◆ **Problem to work on**
Rewrite the lines from the one containing "Privacyverklaring (84, 2310)" through the one containing "Telefoon (51, 2512)", inclusive, as a JSON list of strings with one string per line and blank lines omitted.

◆ **Records supplied**
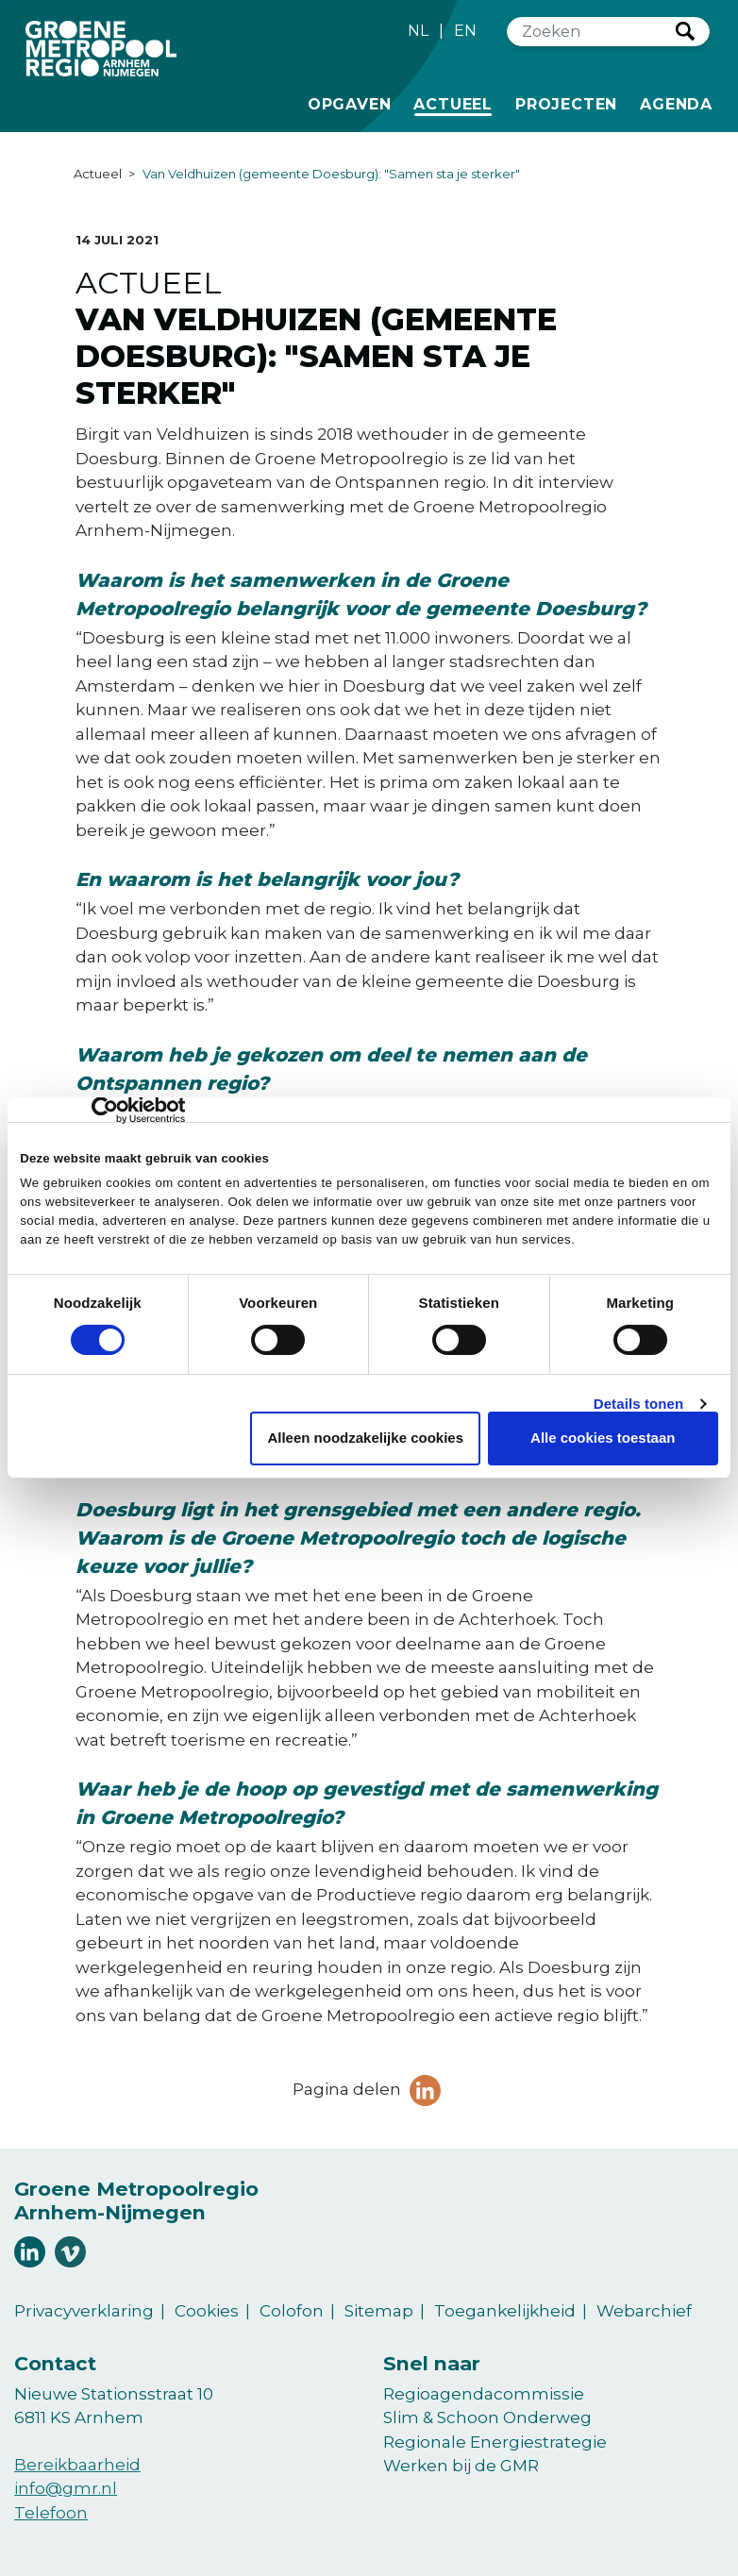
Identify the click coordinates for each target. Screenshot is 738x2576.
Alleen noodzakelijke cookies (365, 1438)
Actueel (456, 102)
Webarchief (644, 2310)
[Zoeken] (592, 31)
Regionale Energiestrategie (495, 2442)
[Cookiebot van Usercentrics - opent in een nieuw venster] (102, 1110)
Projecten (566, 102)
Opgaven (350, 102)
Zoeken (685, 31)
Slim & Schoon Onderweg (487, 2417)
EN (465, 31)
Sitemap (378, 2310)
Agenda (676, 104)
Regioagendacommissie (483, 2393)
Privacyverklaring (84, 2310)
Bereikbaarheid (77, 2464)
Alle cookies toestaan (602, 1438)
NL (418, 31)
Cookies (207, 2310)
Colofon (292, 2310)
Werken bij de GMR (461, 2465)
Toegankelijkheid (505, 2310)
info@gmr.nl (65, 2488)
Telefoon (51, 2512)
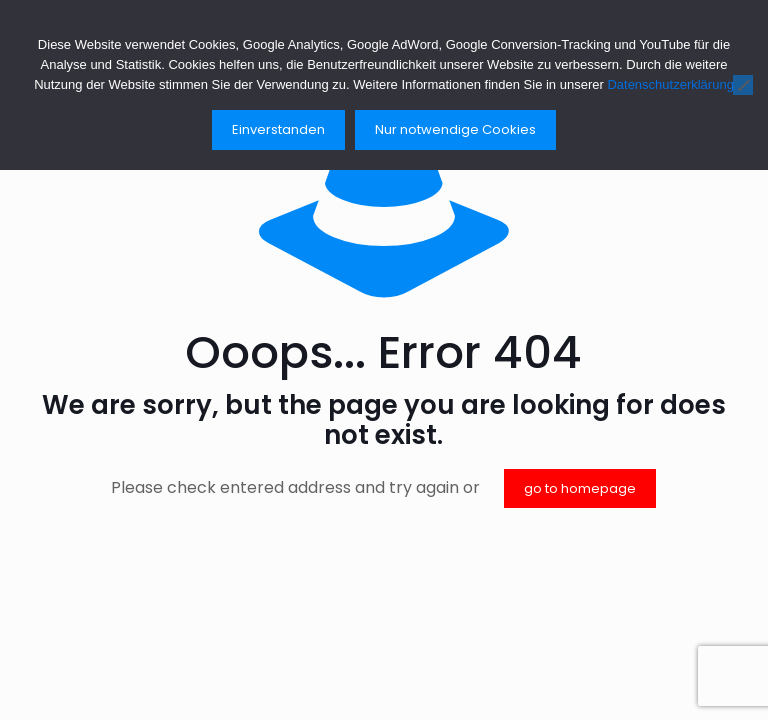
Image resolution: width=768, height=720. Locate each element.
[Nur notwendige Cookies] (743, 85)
* * *
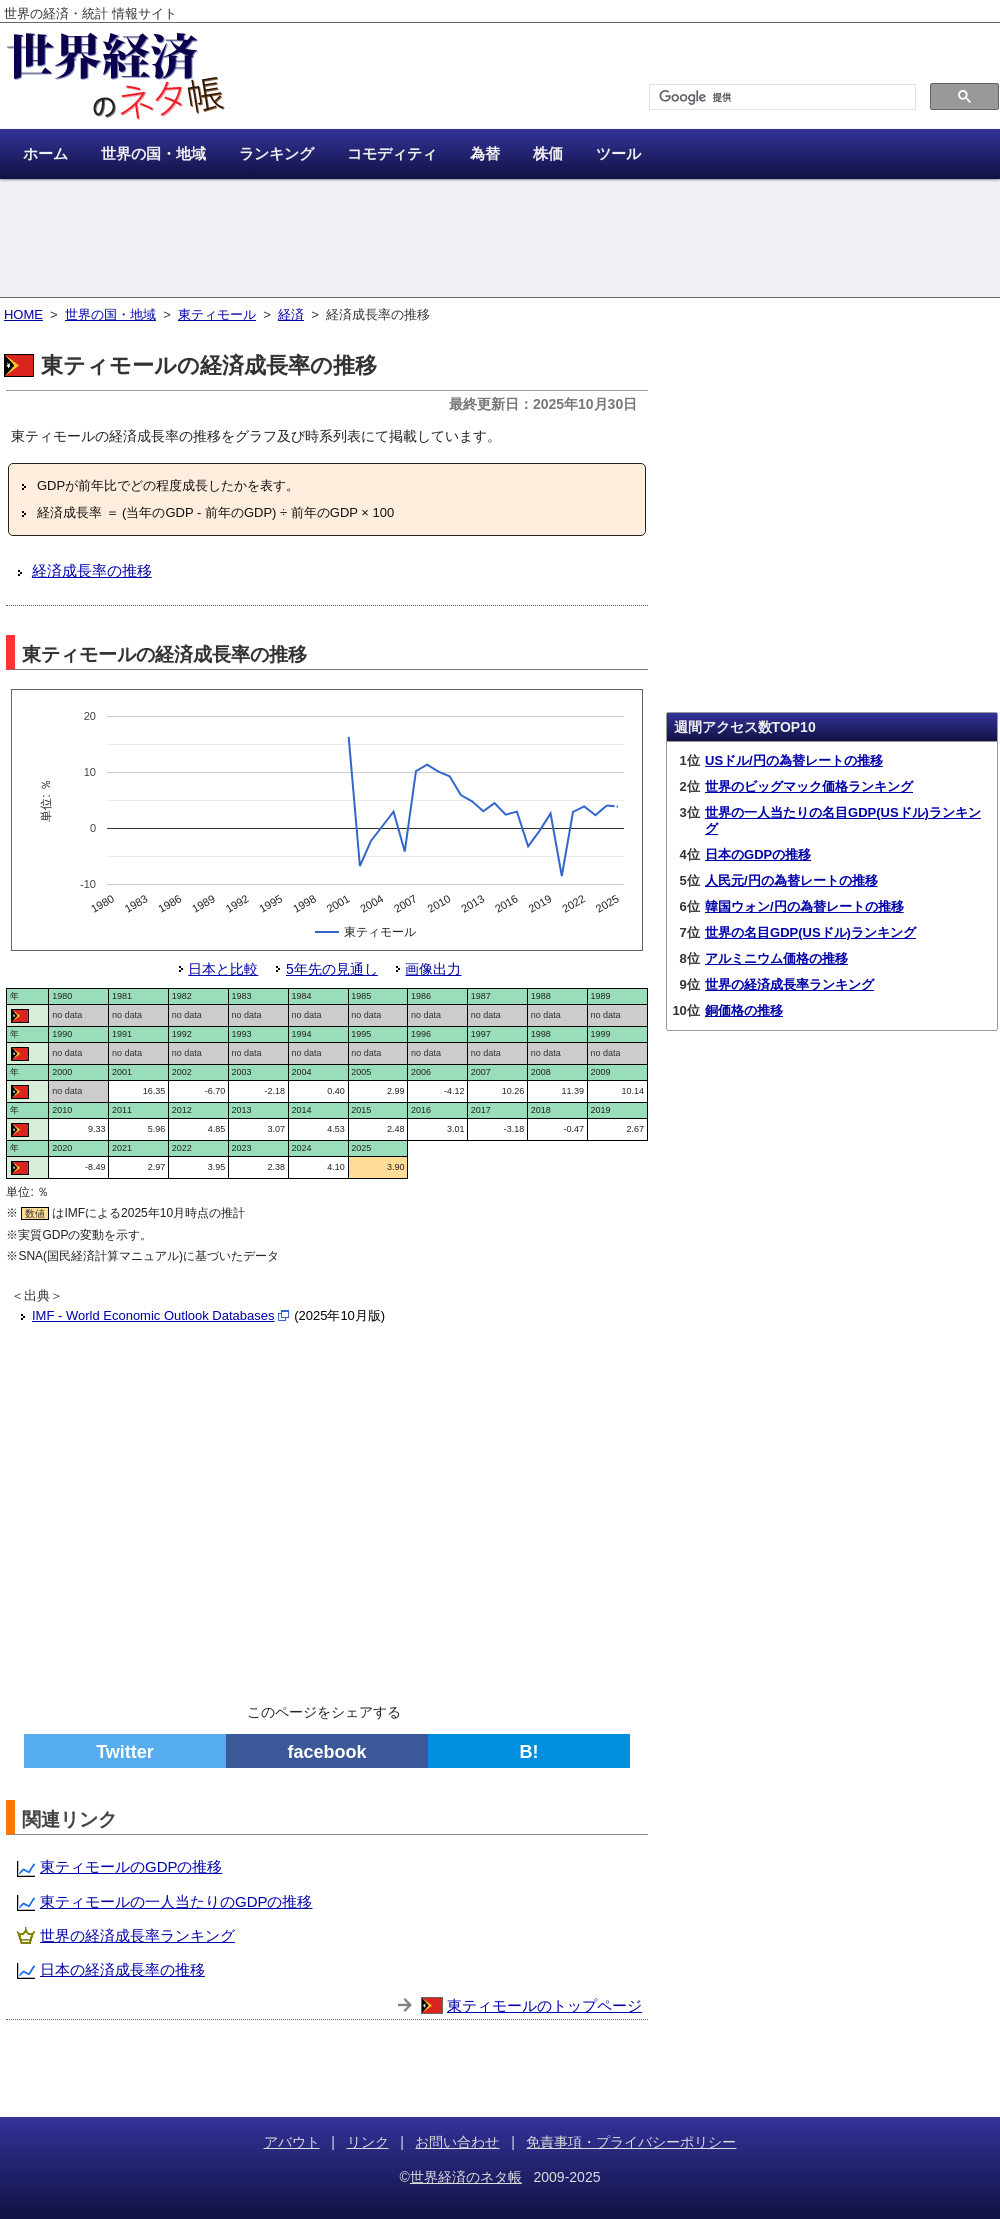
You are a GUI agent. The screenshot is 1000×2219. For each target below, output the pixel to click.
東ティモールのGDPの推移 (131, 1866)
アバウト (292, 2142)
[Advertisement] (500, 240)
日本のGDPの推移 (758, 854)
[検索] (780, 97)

◆ **Answer to the problem**
[
  "Privacyverklaring (84, 2310)",
  "Bereikbaarheid (77, 2464)",
  "Alle cookies toestaan (602, 1438)",
  "NL (418, 31)",
  "Cookies (207, 2310)",
  "Colofon (292, 2310)",
  "Werken bij de GMR (461, 2465)",
  "Toegankelijkheid (505, 2310)",
  "info@gmr.nl (65, 2488)",
  "Telefoon (51, 2512)"
]